One part that stood out to me, and something I want to work into stories, is the idea of death as the great equalizer and skeletons as the purest representative of this. Vampires are always going to have some elements of class warfare to them; they are either the aristocrats feeding off the lower classes, or they’re junkies feeding off greater society without offering anything else. Zombies I consider a very political monster in a way that makes me increasingly uncomfortable, they are often clothed in garb they wore in life and they represent the horde of unthinking eaters that the “better” parts of society must band together to survive. Not to shit on all zombie films here, I am a horrible person who loves all the Resident Evil movies, I’ve seen Romero’s collected works dozens of times through, Shaun of the Dead is one of my favorite movies out there, so on and so forth. But with animated skeletons you get a lot of the same threats you do from zombies without the fleshy baggage. So to speak.

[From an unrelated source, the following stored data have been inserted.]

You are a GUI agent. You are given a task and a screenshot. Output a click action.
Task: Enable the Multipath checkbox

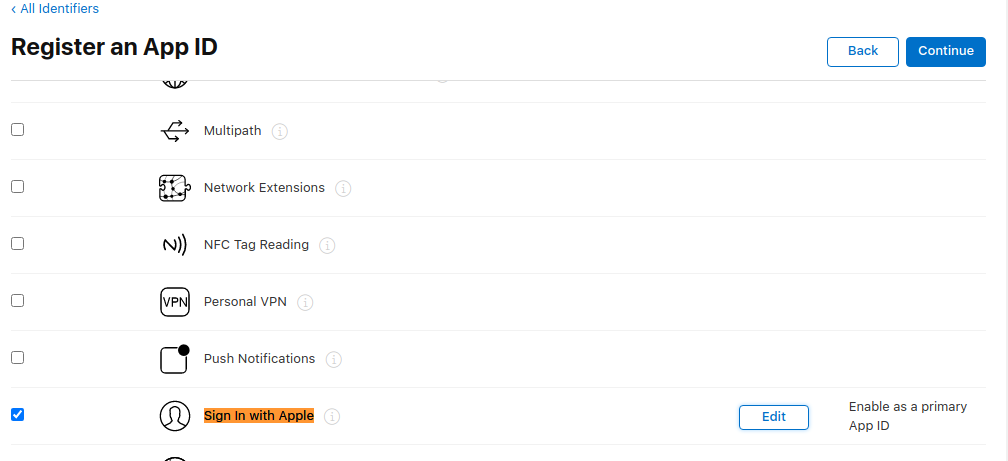(17, 130)
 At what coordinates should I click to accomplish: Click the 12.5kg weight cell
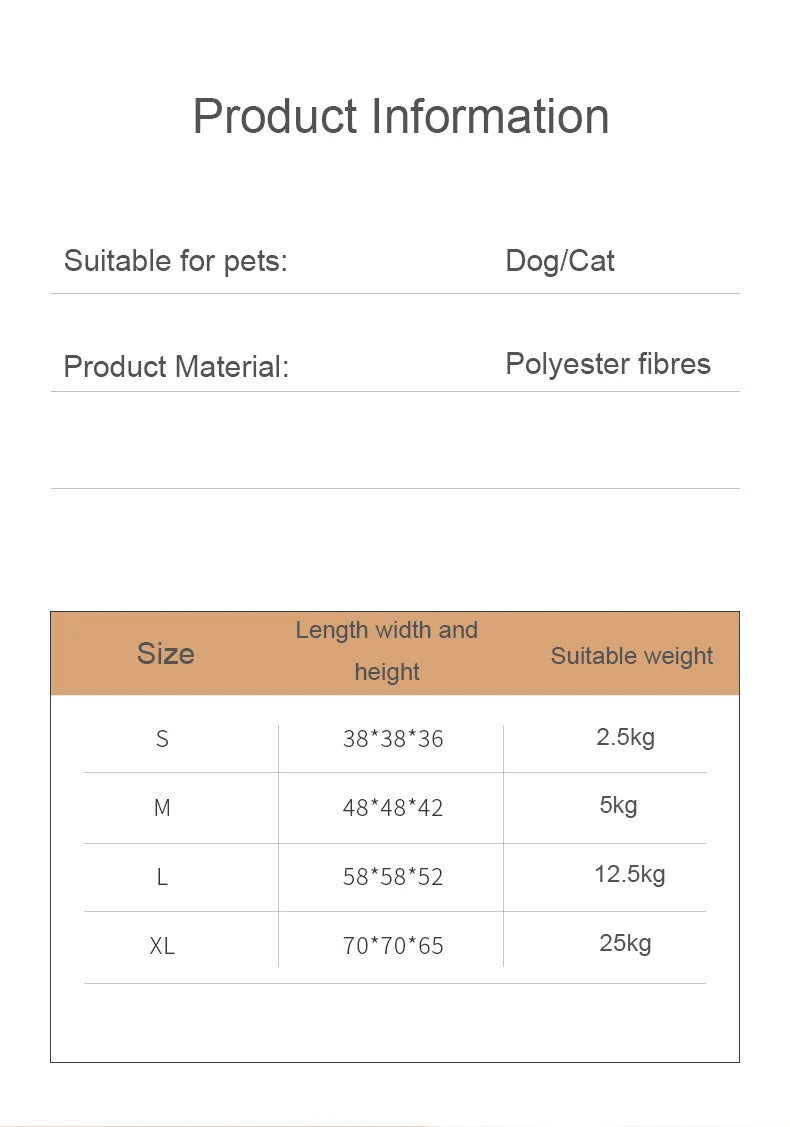tap(629, 874)
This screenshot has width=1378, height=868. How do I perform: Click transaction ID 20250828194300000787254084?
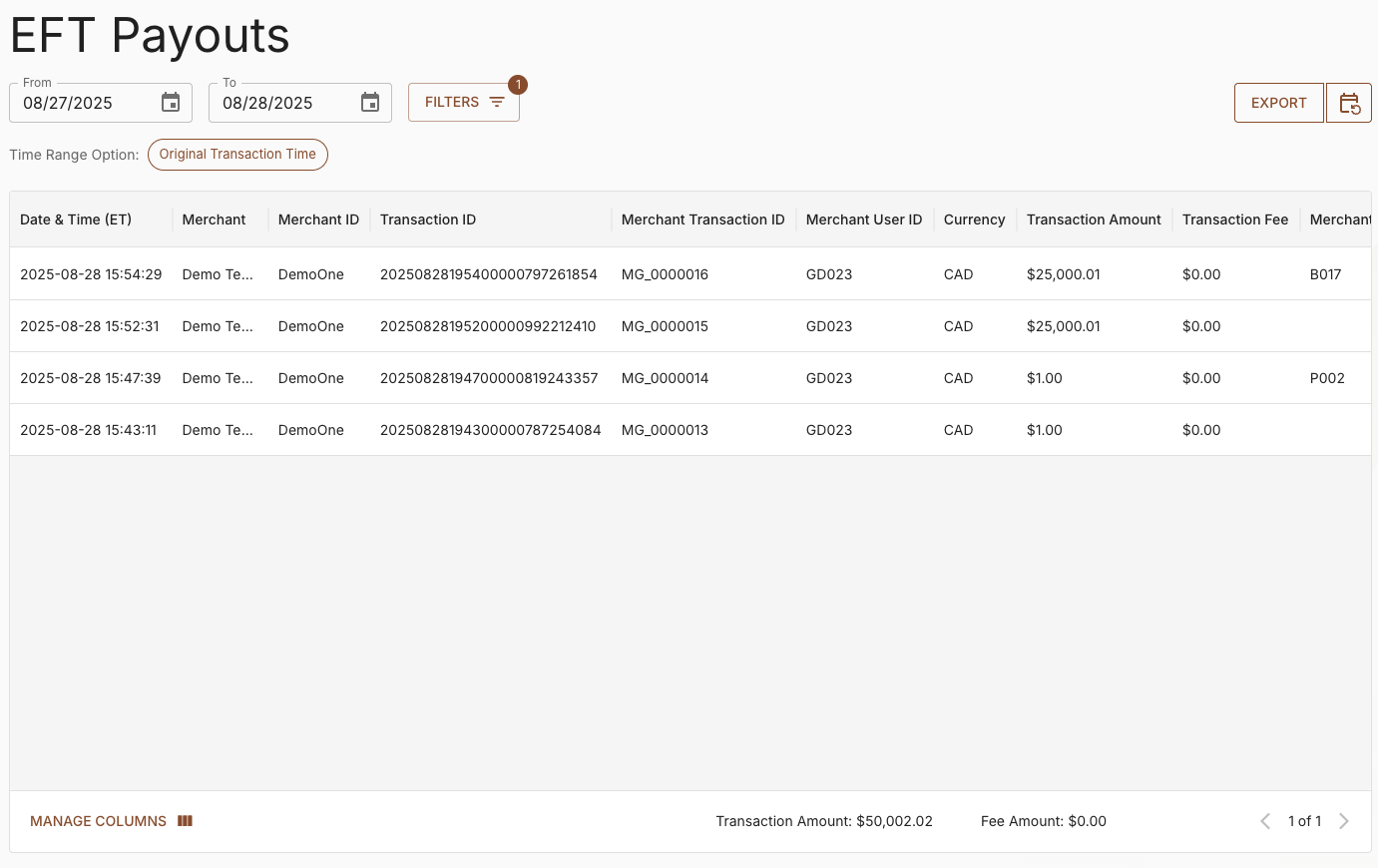tap(490, 429)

One of my favorite parts of Empire is how it talks about the changes in burial throughout western civilization, over the years. How it used to be a very communal thing, how bodies were buried together without class or caste fitting into it. Once some people started getting buried with special objects or in fancier tombs, it started changing exponentially and death developed its own intricate caste system. Ossuaries as a reaction to that can be read as trying to bring some equality back to death, in showing that we are all indistinguishable skeletons underneath it all. To this day, when I’m inventing fantasy cultures, one of the first things I ask myself is what their burial rites are and how those came to be, because it says so much about the people and their history. One of the greatest conflicts in the book I’m writing right now comes from a massive religious schism between those who believe that the body remains holy after death and those who think that the corpse is an empty container and that the soul flees at the moment of expiration, so those bodies can be rendered down into corpse batteries or other power sources. Given what seemingly trivial things real world religions get into gruesome wars over, imagine the righteous fervor that could drive a nation into the trenches when they think the guys on the other side are smelting down immortal souls to power their trains and automobiles, eh?
I’m going to try to do one more of these before Halloween touching one some miscellaneous monsters I’ve enjoyed over the years, but on the off-chance my entire weekend gets eaten up by other non-internet things:
Have fun at your parties or your trick-or-treating or your staying at home and marathoning John Carpenter movies, stay safe, and stay spooky!